И вот в эти благостные числа мая Дафна и Мефодий сидели на плоской крыше многоэтажного дома недалеко от Чистых прудов. Вдвоем. Стальные полосы, приваренные изнутри к двери, давали стопроцентную гарантию, что их не потревожат. Полосы Мефодий приварил взглядом, не используя ни перстня, ни силы дарха. Невероятно для мага и почти невероятно для стража.

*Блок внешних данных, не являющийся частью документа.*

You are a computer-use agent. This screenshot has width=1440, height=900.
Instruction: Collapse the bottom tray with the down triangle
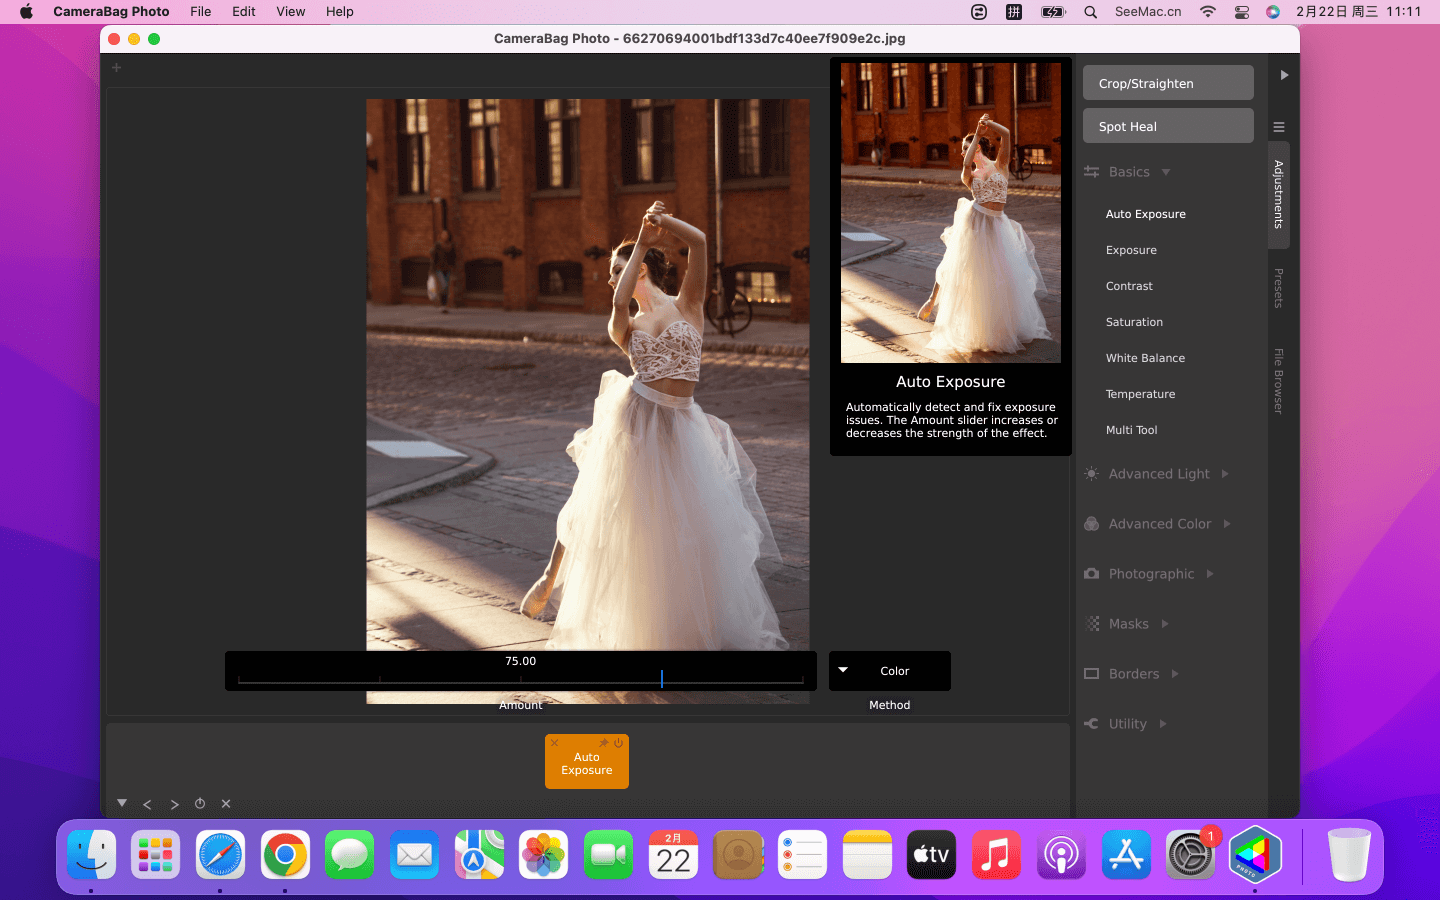point(122,803)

Теперь Мефу было уже пятнадцать лет, даже пятнадцать с хвостиком. Он сильно рванул вперед. Научился, хотя и не всегда, контролировать свою силу. Годы напряженных занятий и ежедневные понукания руны школяра принесли результат.
Сидеть так, на прогретой крыше, было приятно. Свежеиспеченное блинное солнце надувало щеки, щедро исторгая жар. Оно было похоже на купчиху и, стыдясь своего пышущего кустодиевского здоровья, стыдливо натягивало на нос белые ватные одеяла облаков. «А то еще сглазят! Ну вас всех!» – думало оно.
Босая Даф радостно шевелила пальцами ног. Какое все-таки удовольствие сбросить туфли, когда есть такая возможность! Дафна любовалась небом. Ее голова лежала на коленях у Мефодия. Меф то и дело наклонялся, чтобы поцеловать ее. Даф, мешая ему, надувала щеки.
– Тебя что, совсем не занимает природа? – дразнила она.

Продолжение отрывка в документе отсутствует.